Thin Layers of AI, Thick Layers of Personality
Utilizing opinionated product and personality to build compounding advantages at the application layer in AI
When was the last time you had a joyful experience using AI from a UI or UX perspective?
A lot of the joy that comes from these AI systems is the outputs. Joy could come from a sense of amazement, accomplishment, or imagination, but not from the actual AI interaction itself. They still feel largely devoid of personality, opinion, and edges.1
Many in AI today are struggling with the idea that a large portion of AI-enabled software companies are very “thin” layers, with core technology moats accruing to the foundation models that power these application layer companies. This new cycle of AI has brought material tailwinds, resulting in early eye-popping signs of commercialization even at scaled revenue figures. With that said, we are starting to see cracks in these companies as revenue ramps materially.
Specifically, startups with high flying products can quickly experience death by a thousand cuts on the product side, and net negative churn on the commercialization side due to low barriers to entry and exit, incredible pace of innovation, and minimal product allegiance. I wrote about this dynamic at length in Company Building in the Curiosity Phase of AI.
Because of these complex dynamics, it’s likely that the next wave of AI-enabled software companies must be analyzed on different competitive vectors as we enter this stage of the AI cycle. Some of these nuances are more native to deep tech investors, understanding how to extrapolate milestones that don’t come from things cohort analysis or paying close attention to well-understood traction metrics. Others are more fuzzy to all market participants.
One example of the latter which we’ve been exploring has been the concept of personality-injected and opinionated AI-enabled experiences.
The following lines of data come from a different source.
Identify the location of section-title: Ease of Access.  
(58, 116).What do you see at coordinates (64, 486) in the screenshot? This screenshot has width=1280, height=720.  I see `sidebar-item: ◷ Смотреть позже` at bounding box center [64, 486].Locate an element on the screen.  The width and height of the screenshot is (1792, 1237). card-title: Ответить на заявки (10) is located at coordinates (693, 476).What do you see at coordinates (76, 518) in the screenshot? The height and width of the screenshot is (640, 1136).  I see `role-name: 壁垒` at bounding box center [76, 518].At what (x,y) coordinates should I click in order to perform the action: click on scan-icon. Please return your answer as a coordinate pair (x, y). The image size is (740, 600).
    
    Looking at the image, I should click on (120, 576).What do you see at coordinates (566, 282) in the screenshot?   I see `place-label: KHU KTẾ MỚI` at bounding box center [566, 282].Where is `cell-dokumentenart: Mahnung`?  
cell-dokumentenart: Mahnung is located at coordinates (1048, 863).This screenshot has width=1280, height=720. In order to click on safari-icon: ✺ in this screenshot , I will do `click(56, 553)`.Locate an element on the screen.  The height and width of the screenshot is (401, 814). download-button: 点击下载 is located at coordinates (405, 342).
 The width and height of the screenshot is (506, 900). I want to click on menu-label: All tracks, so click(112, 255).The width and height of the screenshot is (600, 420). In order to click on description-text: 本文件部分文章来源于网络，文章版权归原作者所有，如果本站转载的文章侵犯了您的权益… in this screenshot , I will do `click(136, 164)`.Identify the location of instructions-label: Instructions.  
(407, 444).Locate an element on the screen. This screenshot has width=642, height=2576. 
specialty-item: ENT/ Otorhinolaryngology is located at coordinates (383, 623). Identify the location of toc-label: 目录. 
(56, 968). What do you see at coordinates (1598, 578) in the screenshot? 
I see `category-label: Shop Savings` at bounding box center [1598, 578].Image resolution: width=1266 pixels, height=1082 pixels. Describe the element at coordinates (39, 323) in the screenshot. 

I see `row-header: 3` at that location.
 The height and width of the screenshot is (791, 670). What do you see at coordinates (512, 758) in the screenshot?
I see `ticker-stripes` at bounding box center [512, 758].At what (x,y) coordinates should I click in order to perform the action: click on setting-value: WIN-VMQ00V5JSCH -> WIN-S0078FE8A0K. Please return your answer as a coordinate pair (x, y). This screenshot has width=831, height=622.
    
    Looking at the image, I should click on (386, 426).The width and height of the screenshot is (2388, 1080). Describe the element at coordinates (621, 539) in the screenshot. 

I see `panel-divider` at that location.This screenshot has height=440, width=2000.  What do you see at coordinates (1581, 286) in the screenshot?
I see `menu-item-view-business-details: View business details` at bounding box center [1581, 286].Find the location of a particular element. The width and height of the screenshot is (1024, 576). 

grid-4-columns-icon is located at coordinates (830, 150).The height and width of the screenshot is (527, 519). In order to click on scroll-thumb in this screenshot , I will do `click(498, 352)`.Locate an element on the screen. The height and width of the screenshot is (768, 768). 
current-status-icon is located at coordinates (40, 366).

One of the amazing things that MidJourney was able to accomplish early on was an aesthetic on how they trained the models and what they wanted the model output to be like. Contrast this to OpenAI’s Dall-E which felt precise (at times) but somewhat lifeless in its outputs. What happens when you add personality or an opinionated aesthetic to a given AI tool is you create a community that feels allegiance to your product in a deeper way than just ROI, perhaps allowing for products to compete with larger, more general purpose models, or just better-funded organizations.
This community can be an immensely beneficial flywheel and perhaps a more important moat than we appreciated, as we’ve seen with the thousands of people contributing to the Midjourney and Runway communities over time, pulling out new experiences with prompts and showing everyone what is possible. These are one of the core things that compound within these startups outside of technical knowledge, data, and compute.
As we see base models continue to proliferate, and fine-tuned models begin to sit on top of them, our hypothesis is that these “thin layer” products should focus on having a clear opinion of how they form the output or how they shape the human to AI interaction layer. Put simply, the maximally viable product in AI is likely not where the vast majority of startups should focus today.
This can manifest itself in stylistically-tuned models, specific prompt injections, and a bunch of interaction steps surrounding these. Over time, this could enable these products to build deeper moats and expand outside of the “thin layer” narrative that allows it to accrue value regardless of the base model value capture that exists.
A thin layer of AI feeding into a thick layer of personality/opinion, resulting in a flywheel for increasing value capture as we continue to learn what parts of the stack enable compounding advantages and lasting moats.
A parallel I like to draw is fine dining. Some establishments perfect the experience with a specific take on what dining at their restaurant should *feel* like. Others put out incredible food in a cold, stark atmosphere. The feeling is often what we are chasing more than the food quality.